Wieder wünschen lernen

In den letzten Jahren hab‘ ich es geradezu kultiviert, von Wünschen jeder Art Abstand zu nehmen. Das ist Mitte vierzig auch nicht besonders schwer, wenn man wie ich lange Zeit ein Leben „ohne Bremse“ geführt hat. Kein berufliches Engagement länger als zwei Jahre, dereinst wilde Aktivitäten in der Protest- und Alternativ-Szene Berlins, ein abwechslungsreiches Beziehungsleben, immer wieder mit voller Verschmelzung, den üblichen Rosa-Brille-Illusionen, dann Enttäuschung, Elend, Entfremdung. Dabei in diesem Leben kaum eine Droge ausgelassen, viele Male umgezogen, Reisen im Aussen und Innen, jede Menge Experimente mit der eigenen Psyche, und zeitweise auch „ruhmvolle Funktionen“, in denen man JEMAND ist und lernen kann, was der Preis dafür ist.

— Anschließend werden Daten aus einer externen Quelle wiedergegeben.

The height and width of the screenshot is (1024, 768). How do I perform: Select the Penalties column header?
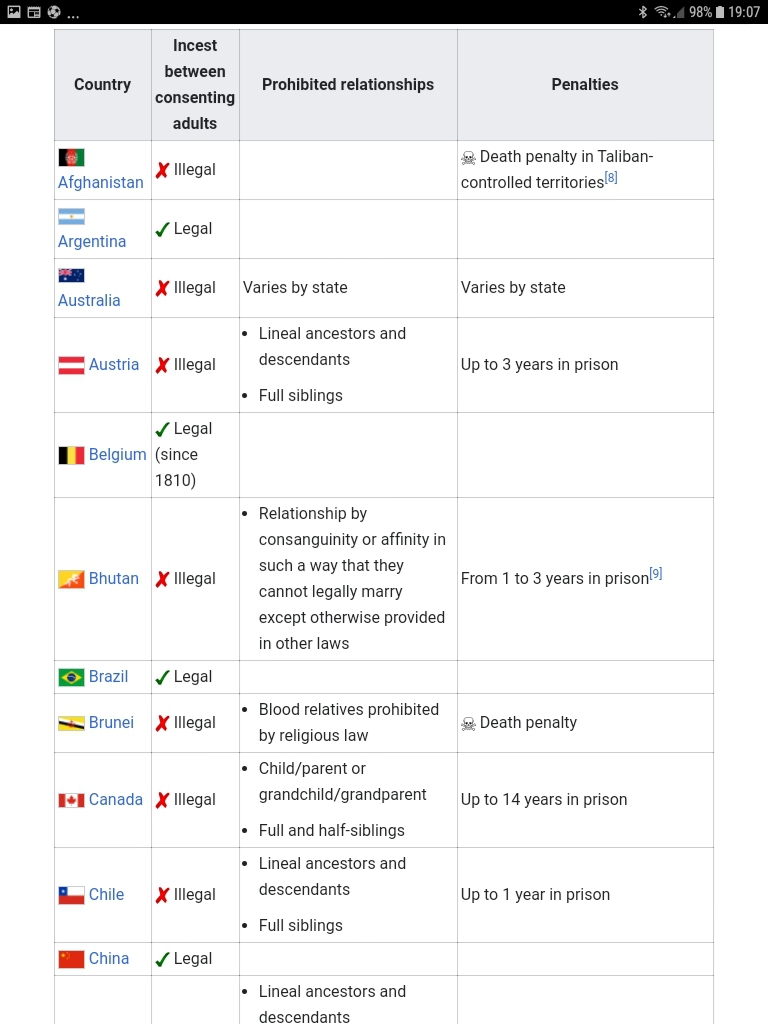tap(585, 84)
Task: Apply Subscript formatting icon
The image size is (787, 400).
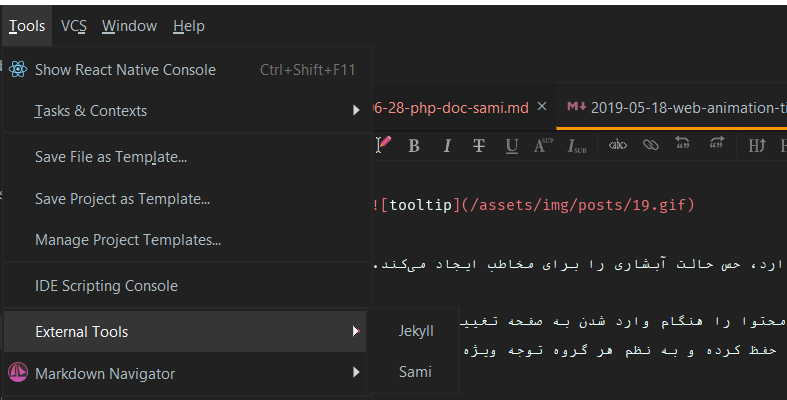Action: click(577, 146)
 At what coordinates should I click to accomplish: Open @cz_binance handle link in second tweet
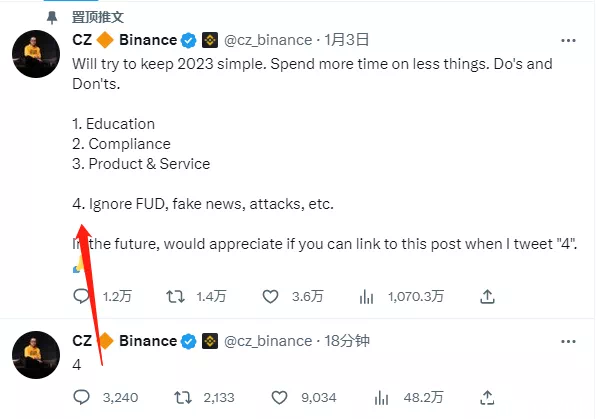[268, 341]
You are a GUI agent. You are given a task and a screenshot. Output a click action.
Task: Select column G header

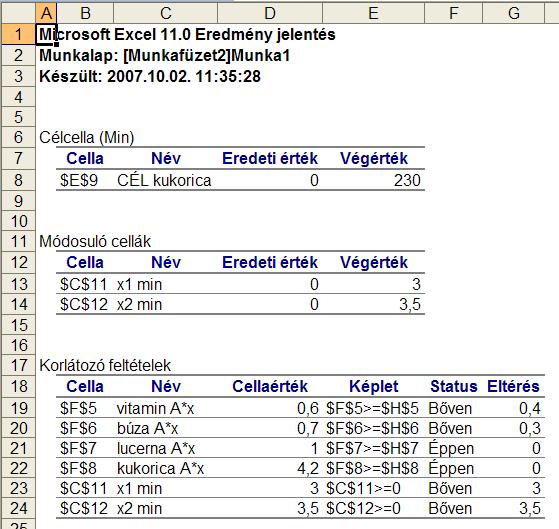click(513, 14)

Aus alledem dann irgendwann in ruhigeres Fahrwasser gekommen: Es gab kein Motiv mehr, irgend etwas von dem zu wiederholen, was ich bereits gehabt hatte. Auf materiellen Besitz, den man unendlich aufeinander stapeln kann, war ich noch nie aus gewesen: Immer schon gemerkt, dass „das Ding“, wenn es endlich mir gehörte, einfach gar nichts mehr auslöste. Ab ins Regal damit (Schublade, Keller…), bis zum nächsten Ausmisten. Reines „Geld raffen“ war mir andrerseits zu abstrakt: Warum sich anstrengen, nur damit Zahlen auf Kontoauszügen sich verändern? Wünsche für die Zukunft? Hatte ich nicht, wenn überhaupt, wollte ich etwas SOFORT, nicht irgendwann später. Und mein Problem war nicht, etwas NICHT zu bekommen, sondern: es zu bekommen und dann zu erleben, was es mit mir macht.

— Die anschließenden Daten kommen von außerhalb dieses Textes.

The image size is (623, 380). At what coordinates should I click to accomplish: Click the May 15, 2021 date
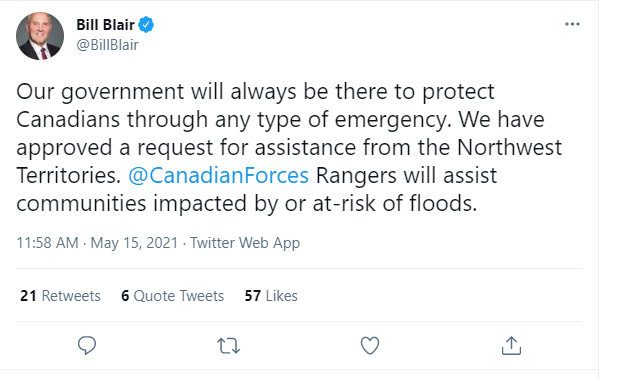[x=134, y=242]
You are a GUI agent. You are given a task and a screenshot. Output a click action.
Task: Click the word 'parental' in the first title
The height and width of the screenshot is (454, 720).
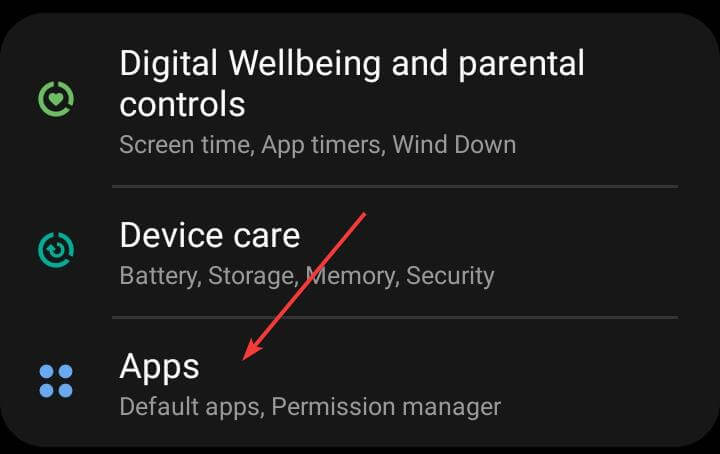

Gerade in der wunschlosen Zeit, seit ich nicht mehr so vom Ehrgeiz geleitet bin, bekam ich erstmal besonders viel vom Leben geschenkt: Endlich dauerhaftere Inspirationen zum Arbeiten (PC, Internet), längerfristige und stabilere Freundschafts- und Arbeitskontakte, bessere Wohnungen, schlussendlich die Gelegenheit, hier in dieses wunderschöne Gutshaus auf dem Land zu ziehen: „gehobener Standard“ – und das mir!

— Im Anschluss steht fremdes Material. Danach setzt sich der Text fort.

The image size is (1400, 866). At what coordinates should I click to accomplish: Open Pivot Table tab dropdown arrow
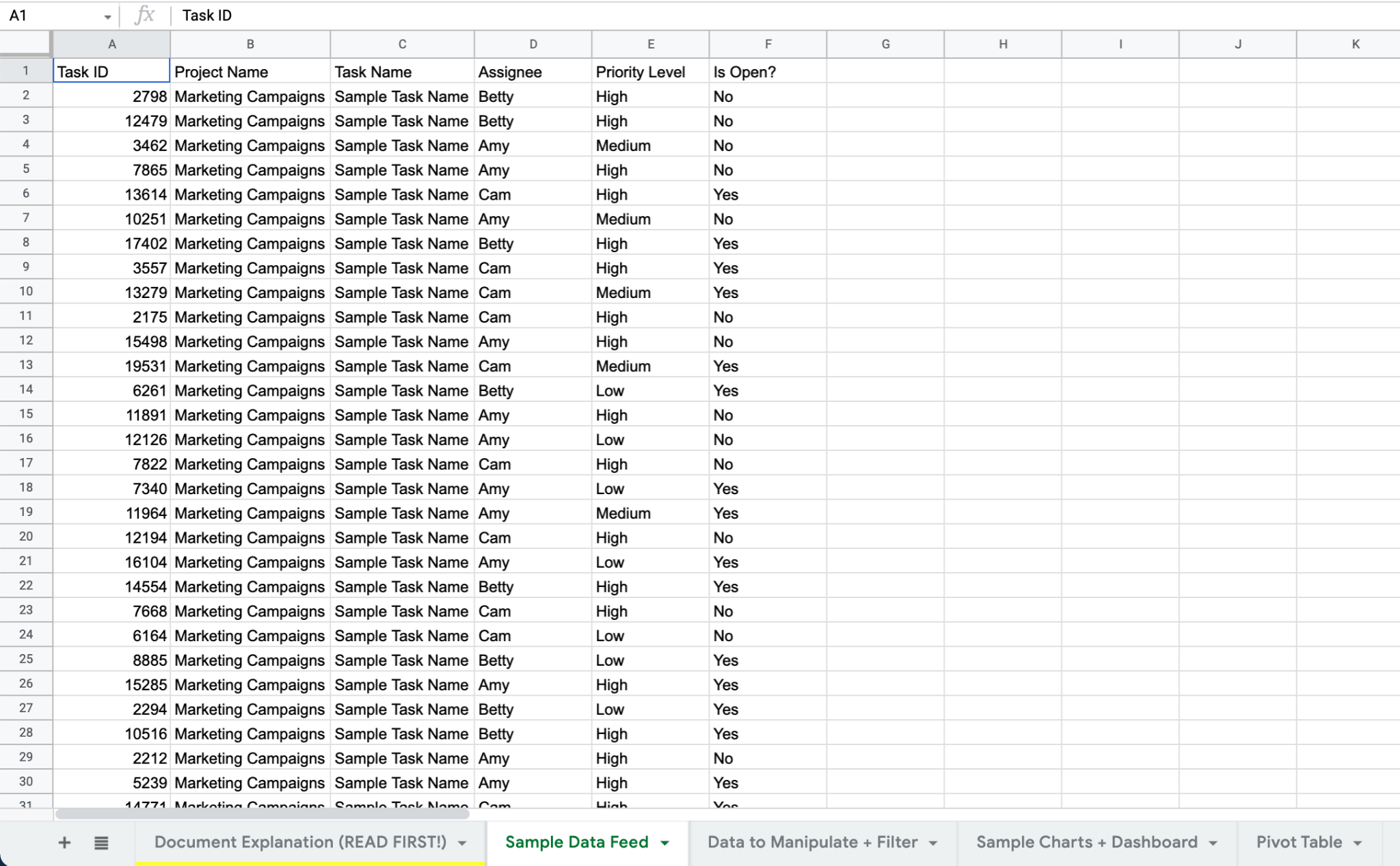pos(1358,843)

Und jetzt? Ich habe das Gefühl, ich muss die Wünsche wieder zu mir einladen, damit sich etwas bewegt. Es kann doch definitiv nicht sein, dass ich die nächsten 30 Jahre hier von morgens bis abends vor dem Compi sitze, Webseiten bauend, Texte schreibend; zwischendurch mal ein Spaziergang ums Dorf oder eine kurze Fahrt in den nahe gelegenen Supermarkt, alle Woche die Sauna, damit ich mal ein paar mehr Menschen sehe…

Dass dieses Leben keineswegs das ist, was ganz organisch und sinnvoll am Ende einer bewegten Entwicklung steht, merke ich schon an meinem (zum Glück erst mäßigen) Übergewicht und an der fortdauernden Auseinandersetzung mit den üblichen Giften. Da kann ich mir lange sagen, dass es – spirituell gesehen – Unsinn ist, nach Kicks zu streben: Mich lebensweltlich in die große Ruhe zu manövrieren und die Unruhe nur noch per Internet zu besichtigen ist offensichtlich keine „Endlösung“, nicht jetzt, nicht schon Mitte vierzig, vielleicht ja NIE ?

Veränderungen bringen immer auch Ärger und Leiden. Und es wäre doof, wenn es wieder diesselben Leiden wären wie gehabt. Mich aber deshalb freiwillig wie eine Rentnerin aufzuführen, packe ich nicht, ich sehe es langsam ein.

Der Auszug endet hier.